About 600 anti-oil drilling protesters gathered in Auckland's QEII square in the central city following a hikoi from Cape Reinga.

The crowd swelled as the protest march made its way up Queen St towards Sky City chanting "Statoil go home, leave our seas alone".

Outside the SkyCity convention centre, Greenpeace spokesman Steve Abel said Statoil couldn't continue with its drilling agenda when it faced such large levels of opposition.

"As we stand here today in our hundreds and our thousands, we are in sync with with millions of people around the world."New Zealand had a compelling history of successful protest, including French nuclear testing in the Pacific and anti-apartheid protests, he said.

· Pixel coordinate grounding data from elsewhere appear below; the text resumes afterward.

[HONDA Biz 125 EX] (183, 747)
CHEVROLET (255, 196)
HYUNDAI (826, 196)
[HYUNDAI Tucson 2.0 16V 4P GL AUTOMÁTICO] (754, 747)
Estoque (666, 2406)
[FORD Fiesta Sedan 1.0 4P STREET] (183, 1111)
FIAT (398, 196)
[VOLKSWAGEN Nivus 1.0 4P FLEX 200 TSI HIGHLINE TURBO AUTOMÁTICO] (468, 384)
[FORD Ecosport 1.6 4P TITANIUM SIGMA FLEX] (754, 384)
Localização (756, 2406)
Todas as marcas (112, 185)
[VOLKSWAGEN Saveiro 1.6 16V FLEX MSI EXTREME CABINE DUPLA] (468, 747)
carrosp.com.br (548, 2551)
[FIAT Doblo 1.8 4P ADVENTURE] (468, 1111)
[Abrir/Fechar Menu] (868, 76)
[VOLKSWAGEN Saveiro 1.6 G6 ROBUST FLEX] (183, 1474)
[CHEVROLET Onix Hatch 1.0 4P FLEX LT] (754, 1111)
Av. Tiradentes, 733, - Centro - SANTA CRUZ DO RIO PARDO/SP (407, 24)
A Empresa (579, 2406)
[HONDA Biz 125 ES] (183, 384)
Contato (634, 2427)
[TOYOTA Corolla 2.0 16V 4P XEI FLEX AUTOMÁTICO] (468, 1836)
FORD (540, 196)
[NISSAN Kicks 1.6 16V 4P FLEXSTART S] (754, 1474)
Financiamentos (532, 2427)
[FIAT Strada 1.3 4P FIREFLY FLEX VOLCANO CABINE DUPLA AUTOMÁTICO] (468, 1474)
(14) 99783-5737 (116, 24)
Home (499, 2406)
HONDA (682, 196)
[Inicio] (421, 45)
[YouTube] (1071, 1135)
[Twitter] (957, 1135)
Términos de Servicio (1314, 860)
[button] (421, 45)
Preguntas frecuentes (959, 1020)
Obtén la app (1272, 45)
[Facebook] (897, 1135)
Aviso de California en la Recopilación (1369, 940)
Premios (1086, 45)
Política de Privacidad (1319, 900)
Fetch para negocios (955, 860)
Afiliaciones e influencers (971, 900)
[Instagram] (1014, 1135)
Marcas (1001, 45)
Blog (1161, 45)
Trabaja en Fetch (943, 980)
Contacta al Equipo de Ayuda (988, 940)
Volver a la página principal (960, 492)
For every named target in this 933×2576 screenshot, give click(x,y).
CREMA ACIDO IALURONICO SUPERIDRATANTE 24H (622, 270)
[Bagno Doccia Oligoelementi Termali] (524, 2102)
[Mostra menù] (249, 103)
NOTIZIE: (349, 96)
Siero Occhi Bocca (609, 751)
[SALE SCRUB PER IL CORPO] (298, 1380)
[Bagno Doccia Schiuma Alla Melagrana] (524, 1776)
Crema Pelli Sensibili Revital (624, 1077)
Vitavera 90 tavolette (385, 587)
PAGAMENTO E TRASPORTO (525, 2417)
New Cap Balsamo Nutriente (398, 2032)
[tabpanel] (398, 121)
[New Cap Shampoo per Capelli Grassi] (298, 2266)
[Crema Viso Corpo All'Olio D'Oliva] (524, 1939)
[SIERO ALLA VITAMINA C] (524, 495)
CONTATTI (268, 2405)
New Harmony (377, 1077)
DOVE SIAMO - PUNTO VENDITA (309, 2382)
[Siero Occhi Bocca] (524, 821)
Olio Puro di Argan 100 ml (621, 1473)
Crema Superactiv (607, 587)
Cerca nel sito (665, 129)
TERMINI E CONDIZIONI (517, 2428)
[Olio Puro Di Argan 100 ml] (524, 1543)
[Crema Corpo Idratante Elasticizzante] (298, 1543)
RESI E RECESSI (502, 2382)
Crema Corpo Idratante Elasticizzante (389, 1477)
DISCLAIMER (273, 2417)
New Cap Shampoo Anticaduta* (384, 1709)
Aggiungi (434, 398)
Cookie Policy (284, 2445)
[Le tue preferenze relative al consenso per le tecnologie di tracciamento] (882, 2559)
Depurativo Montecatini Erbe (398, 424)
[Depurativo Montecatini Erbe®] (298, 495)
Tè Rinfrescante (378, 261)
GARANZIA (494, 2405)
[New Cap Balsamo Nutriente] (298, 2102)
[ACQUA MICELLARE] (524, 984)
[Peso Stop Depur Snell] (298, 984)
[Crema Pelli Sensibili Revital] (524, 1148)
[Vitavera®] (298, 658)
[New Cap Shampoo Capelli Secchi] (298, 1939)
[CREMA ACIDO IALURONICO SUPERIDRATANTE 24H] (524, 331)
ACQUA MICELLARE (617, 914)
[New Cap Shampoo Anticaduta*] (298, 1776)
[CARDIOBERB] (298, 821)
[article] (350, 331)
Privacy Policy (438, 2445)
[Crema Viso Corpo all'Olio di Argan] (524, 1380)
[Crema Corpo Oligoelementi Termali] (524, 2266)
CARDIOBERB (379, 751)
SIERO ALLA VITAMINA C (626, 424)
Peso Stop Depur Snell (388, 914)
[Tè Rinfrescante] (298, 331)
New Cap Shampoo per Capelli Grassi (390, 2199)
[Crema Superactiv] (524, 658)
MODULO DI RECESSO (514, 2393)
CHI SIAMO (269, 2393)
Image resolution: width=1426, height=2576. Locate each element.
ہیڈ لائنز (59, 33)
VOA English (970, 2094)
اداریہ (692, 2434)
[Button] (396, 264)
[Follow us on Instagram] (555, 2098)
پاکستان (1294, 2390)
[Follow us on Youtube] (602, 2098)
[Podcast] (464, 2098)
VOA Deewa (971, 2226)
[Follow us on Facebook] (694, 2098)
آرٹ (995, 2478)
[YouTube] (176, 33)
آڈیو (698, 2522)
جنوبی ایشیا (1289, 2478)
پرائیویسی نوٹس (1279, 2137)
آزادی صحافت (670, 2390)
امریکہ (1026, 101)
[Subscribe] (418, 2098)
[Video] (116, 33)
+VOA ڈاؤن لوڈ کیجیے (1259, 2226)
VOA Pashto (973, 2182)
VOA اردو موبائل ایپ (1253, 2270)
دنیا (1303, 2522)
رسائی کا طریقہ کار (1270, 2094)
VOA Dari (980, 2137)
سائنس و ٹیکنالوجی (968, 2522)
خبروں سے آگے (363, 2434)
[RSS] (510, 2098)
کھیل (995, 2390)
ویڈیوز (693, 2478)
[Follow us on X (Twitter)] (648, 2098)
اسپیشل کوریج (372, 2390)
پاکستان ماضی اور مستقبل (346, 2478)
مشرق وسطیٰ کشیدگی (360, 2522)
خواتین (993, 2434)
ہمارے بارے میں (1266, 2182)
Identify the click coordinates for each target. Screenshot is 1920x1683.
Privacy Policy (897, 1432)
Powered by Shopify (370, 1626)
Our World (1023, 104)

"Our oceans, we don't want to see them up for grabs."We want to be the first nation where deep-sea oil drilling is banned.

Actor Lucy Lawless told the crowd that although Economic Development Minister Steven Joyce may have reassured Norwegian drilling firm Statoil "not to worry about the natives", they were there to show the firm that "the natives" did not want deep-sea oil drilling in New Zealand.

The New Zealand Petroleum Summit is partly sponsored by Norwegian company Statoil, which in November was granted a permit to test for oil in 9818.88sq km of the Northland Basin.

The hikoi set off from Cape Reinga on Saturday and spokeswoman Hinekaa Mako said: "Leave our seas alone. We want to send a message to all the oil companies there that we are opposed to deep-sea drilling."

Ms Mako said they had received support from iwi as far away as Taranaki, as well as encouragement from Australia. She said about 30 to 40 people were travelling in convoy down to Auckland, where they expected to see hundreds more.

"We have a Facebook page set up and about 500 people have said they're coming," she said.

Rueben Taipari Porter, a kaitiaki of Te Rarawa, said they welcomed Norwegian people to Northland but not the oil companies.

"It shocks us to think that Norwegian people would put this beautiful sea that we catch our food from, beaches that our children grow up on, at risk," he said. "For what? More money?"


Statoil is one of the companies sponsoring the conference, held by Petroleum Exploration and Production Association of New Zealand. The major sponsor of the event is New Zealand Petroleum and Minerals, the Government department that manages the Crown Mineral Estate.